▸ Your assignment:
The output must match the entries below exactly.

▸ Data extracted from a collection:
..........

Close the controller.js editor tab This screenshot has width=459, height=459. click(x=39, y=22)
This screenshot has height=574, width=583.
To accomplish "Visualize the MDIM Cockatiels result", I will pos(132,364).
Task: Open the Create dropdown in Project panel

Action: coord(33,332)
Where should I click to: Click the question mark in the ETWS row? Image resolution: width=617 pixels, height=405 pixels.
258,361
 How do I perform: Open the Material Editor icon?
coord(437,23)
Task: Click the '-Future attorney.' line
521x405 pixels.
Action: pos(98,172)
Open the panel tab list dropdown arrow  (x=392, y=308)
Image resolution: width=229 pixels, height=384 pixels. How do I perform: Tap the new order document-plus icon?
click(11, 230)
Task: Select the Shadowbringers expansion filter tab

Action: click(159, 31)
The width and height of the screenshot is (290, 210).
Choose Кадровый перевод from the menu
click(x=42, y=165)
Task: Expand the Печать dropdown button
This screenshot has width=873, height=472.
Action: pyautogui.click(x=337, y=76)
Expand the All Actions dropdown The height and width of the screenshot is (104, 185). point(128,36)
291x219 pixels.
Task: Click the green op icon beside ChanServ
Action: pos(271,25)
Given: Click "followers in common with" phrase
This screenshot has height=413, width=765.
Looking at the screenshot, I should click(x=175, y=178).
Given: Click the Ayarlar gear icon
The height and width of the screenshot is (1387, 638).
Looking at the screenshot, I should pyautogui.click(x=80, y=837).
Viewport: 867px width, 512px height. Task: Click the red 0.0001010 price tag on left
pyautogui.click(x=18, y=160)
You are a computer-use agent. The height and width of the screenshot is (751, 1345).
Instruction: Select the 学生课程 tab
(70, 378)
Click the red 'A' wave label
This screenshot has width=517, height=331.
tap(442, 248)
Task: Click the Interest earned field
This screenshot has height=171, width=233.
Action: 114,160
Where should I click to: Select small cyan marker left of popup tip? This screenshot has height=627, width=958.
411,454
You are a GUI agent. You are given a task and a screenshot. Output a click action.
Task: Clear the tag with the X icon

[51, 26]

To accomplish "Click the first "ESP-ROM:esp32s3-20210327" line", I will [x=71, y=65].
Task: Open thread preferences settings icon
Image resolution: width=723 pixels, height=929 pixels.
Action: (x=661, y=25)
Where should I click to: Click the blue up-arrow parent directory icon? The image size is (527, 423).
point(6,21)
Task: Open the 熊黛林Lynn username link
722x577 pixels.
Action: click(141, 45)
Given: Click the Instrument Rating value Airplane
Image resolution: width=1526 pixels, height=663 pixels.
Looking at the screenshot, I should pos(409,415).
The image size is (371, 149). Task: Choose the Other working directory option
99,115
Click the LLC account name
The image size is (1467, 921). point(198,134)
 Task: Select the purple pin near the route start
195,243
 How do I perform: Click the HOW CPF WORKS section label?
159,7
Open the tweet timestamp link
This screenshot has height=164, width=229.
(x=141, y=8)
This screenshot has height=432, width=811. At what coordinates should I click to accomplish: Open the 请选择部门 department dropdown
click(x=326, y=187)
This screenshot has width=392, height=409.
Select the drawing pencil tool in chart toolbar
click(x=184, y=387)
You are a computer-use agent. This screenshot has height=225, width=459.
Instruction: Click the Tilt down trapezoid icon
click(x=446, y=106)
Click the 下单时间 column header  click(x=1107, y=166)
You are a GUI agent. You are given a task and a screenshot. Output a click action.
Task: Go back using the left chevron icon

..........

▸ Task result:
Close the controller.js editor tab This screenshot has width=459, height=459. click(x=39, y=22)
This screenshot has height=574, width=583.
To accomplish "Visualize the MDIM Cockatiels result", I will pos(132,364).
Task: Open the Create dropdown in Project panel

Action: coord(33,332)
Where should I click to: Click the question mark in the ETWS row? Image resolution: width=617 pixels, height=405 pixels.
258,361
 How do I perform: Open the Material Editor icon?
coord(437,23)
Task: Click the '-Future attorney.' line
521x405 pixels.
Action: pos(98,172)
Open the panel tab list dropdown arrow  (x=392, y=308)
Image resolution: width=229 pixels, height=384 pixels. How do I perform: Tap the new order document-plus icon?
click(11, 230)
Task: Select the Shadowbringers expansion filter tab

Action: click(159, 31)
The width and height of the screenshot is (290, 210).
Choose Кадровый перевод from the menu
click(x=42, y=165)
Task: Expand the Печать dropdown button
This screenshot has width=873, height=472.
Action: pyautogui.click(x=337, y=76)
Expand the All Actions dropdown The height and width of the screenshot is (104, 185). point(128,36)
291x219 pixels.
Task: Click the green op icon beside ChanServ
Action: pos(271,25)
Given: Click "followers in common with" phrase
This screenshot has height=413, width=765.
Looking at the screenshot, I should click(x=175, y=178).
Given: Click the Ayarlar gear icon
The height and width of the screenshot is (1387, 638).
Looking at the screenshot, I should pyautogui.click(x=80, y=837).
Viewport: 867px width, 512px height. Task: Click the red 0.0001010 price tag on left
pyautogui.click(x=18, y=160)
You are a computer-use agent. The height and width of the screenshot is (751, 1345).
Instruction: Select the 学生课程 tab
(70, 378)
Click the red 'A' wave label
This screenshot has width=517, height=331.
tap(442, 248)
Task: Click the Interest earned field
This screenshot has height=171, width=233.
Action: 114,160
Where should I click to: Select small cyan marker left of popup tip? This screenshot has height=627, width=958.
411,454
You are a GUI agent. You are given a task and a screenshot. Output a click action.
Task: Clear the tag with the X icon

[51, 26]

To accomplish "Click the first "ESP-ROM:esp32s3-20210327" line", I will [x=71, y=65].
Task: Open thread preferences settings icon
Image resolution: width=723 pixels, height=929 pixels.
Action: (x=661, y=25)
Where should I click to: Click the blue up-arrow parent directory icon? The image size is (527, 423).
point(6,21)
Task: Open the 熊黛林Lynn username link
722x577 pixels.
Action: click(141, 45)
Given: Click the Instrument Rating value Airplane
Image resolution: width=1526 pixels, height=663 pixels.
Looking at the screenshot, I should pos(409,415).
The image size is (371, 149). Task: Choose the Other working directory option
99,115
Click the LLC account name
The image size is (1467, 921). point(198,134)
 Task: Select the purple pin near the route start
195,243
 How do I perform: Click the HOW CPF WORKS section label?
159,7
Open the tweet timestamp link
This screenshot has height=164, width=229.
(x=141, y=8)
This screenshot has height=432, width=811. At what coordinates should I click to accomplish: Open the 请选择部门 department dropdown
click(x=326, y=187)
This screenshot has width=392, height=409.
Select the drawing pencil tool in chart toolbar
click(x=184, y=387)
You are a computer-use agent. This screenshot has height=225, width=459.
Instruction: Click the Tilt down trapezoid icon
click(x=446, y=106)
Click the 下单时间 column header  click(x=1107, y=166)
You are a GUI agent. You are given a task and a screenshot. Output a click action.
Task: Go back using the left chevron icon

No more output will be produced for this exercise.